* _EXERCISE REQUIREMENTS_: Turn every line of the records below into a Markdown table with two columns, Row and Line. Number the rows in order and leave out any blank lines.

* _DATASET RECORDS_:
------------------------------

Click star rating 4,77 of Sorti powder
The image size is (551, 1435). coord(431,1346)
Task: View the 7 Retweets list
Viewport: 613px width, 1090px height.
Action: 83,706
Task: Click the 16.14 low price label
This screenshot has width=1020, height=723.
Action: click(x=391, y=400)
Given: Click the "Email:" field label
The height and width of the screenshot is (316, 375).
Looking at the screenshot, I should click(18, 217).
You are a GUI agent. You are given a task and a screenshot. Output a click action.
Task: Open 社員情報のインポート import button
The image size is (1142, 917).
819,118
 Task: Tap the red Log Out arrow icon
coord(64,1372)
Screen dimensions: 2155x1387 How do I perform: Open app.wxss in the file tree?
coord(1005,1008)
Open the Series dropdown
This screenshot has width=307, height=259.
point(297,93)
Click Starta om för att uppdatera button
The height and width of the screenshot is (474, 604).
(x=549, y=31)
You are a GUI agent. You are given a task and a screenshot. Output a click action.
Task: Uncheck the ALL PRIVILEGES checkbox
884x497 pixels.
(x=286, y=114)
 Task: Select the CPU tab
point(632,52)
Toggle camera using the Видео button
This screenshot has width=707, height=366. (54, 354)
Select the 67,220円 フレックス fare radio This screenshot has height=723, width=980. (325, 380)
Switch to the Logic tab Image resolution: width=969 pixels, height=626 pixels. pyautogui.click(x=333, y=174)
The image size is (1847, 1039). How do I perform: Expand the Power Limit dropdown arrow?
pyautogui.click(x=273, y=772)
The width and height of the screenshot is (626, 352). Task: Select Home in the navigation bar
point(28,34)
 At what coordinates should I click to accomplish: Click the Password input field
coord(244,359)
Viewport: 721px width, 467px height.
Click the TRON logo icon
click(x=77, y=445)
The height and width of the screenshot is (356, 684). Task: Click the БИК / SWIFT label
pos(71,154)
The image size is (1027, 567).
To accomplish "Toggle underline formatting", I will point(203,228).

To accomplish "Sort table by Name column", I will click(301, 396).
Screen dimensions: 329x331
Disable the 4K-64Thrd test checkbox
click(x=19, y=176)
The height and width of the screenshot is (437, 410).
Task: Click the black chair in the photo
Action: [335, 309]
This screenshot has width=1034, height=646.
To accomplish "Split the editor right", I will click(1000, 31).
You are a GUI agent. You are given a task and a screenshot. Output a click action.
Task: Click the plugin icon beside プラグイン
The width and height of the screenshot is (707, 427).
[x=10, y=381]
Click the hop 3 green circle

------------------------------

* _FULL OUTPUT_:
| Row | Line |
|---|---|
| 1 | Click star rating 4,77 of Sorti powder |
| 2 | The image size is (551, 1435). coord(431,1346) |
| 3 | Task: View the 7 Retweets list |
| 4 | Viewport: 613px width, 1090px height. |
| 5 | Action: 83,706 |
| 6 | Task: Click the 16.14 low price label |
| 7 | This screenshot has width=1020, height=723. |
| 8 | Action: click(x=391, y=400) |
| 9 | Given: Click the "Email:" field label |
| 10 | The height and width of the screenshot is (316, 375). |
| 11 | Looking at the screenshot, I should click(18, 217). |
| 12 | You are a GUI agent. You are given a task and a screenshot. Output a click action. |
| 13 | Task: Open 社員情報のインポート import button |
| 14 | The image size is (1142, 917). |
| 15 | 819,118 |
| 16 |  Task: Tap the red Log Out arrow icon |
| 17 | coord(64,1372) |
| 18 | Screen dimensions: 2155x1387 How do I perform: Open app.wxss in the file tree? |
| 19 | coord(1005,1008) |
| 20 | Open the Series dropdown |
| 21 | This screenshot has width=307, height=259. |
| 22 | point(297,93) |
| 23 | Click Starta om för att uppdatera button |
| 24 | The height and width of the screenshot is (474, 604). |
| 25 | (x=549, y=31) |
| 26 | You are a GUI agent. You are given a task and a screenshot. Output a click action. |
| 27 | Task: Uncheck the ALL PRIVILEGES checkbox |
| 28 | 884x497 pixels. |
| 29 | (x=286, y=114) |
| 30 |  Task: Select the CPU tab |
| 31 | point(632,52) |
| 32 | Toggle camera using the Видео button |
| 33 | This screenshot has width=707, height=366. (54, 354) |
| 34 | Select the 67,220円 フレックス fare radio This screenshot has height=723, width=980. (325, 380) |
| 35 | Switch to the Logic tab Image resolution: width=969 pixels, height=626 pixels. pyautogui.click(x=333, y=174) |
| 36 | The image size is (1847, 1039). How do I perform: Expand the Power Limit dropdown arrow? |
| 37 | pyautogui.click(x=273, y=772) |
| 38 | The width and height of the screenshot is (626, 352). Task: Select Home in the navigation bar |
| 39 | point(28,34) |
| 40 |  At what coordinates should I click to accomplish: Click the Password input field |
| 41 | coord(244,359) |
| 42 | Viewport: 721px width, 467px height. |
| 43 | Click the TRON logo icon |
| 44 | click(x=77, y=445) |
| 45 | The height and width of the screenshot is (356, 684). Task: Click the БИК / SWIFT label |
| 46 | pos(71,154) |
| 47 | The image size is (1027, 567). |
| 48 | To accomplish "Toggle underline formatting", I will point(203,228). |
| 49 | To accomplish "Sort table by Name column", I will click(301, 396). |
| 50 | Screen dimensions: 329x331 |
| 51 | Disable the 4K-64Thrd test checkbox |
| 52 | click(x=19, y=176) |
| 53 | The height and width of the screenshot is (437, 410). |
| 54 | Task: Click the black chair in the photo |
| 55 | Action: [335, 309] |
| 56 | This screenshot has width=1034, height=646. |
| 57 | To accomplish "Split the editor right", I will click(1000, 31). |
| 58 | You are a GUI agent. You are given a task and a screenshot. Output a click action. |
| 59 | Task: Click the plugin icon beside プラグイン |
| 60 | The width and height of the screenshot is (707, 427). |
| 61 | [x=10, y=381] |
| 62 | Click the hop 3 green circle |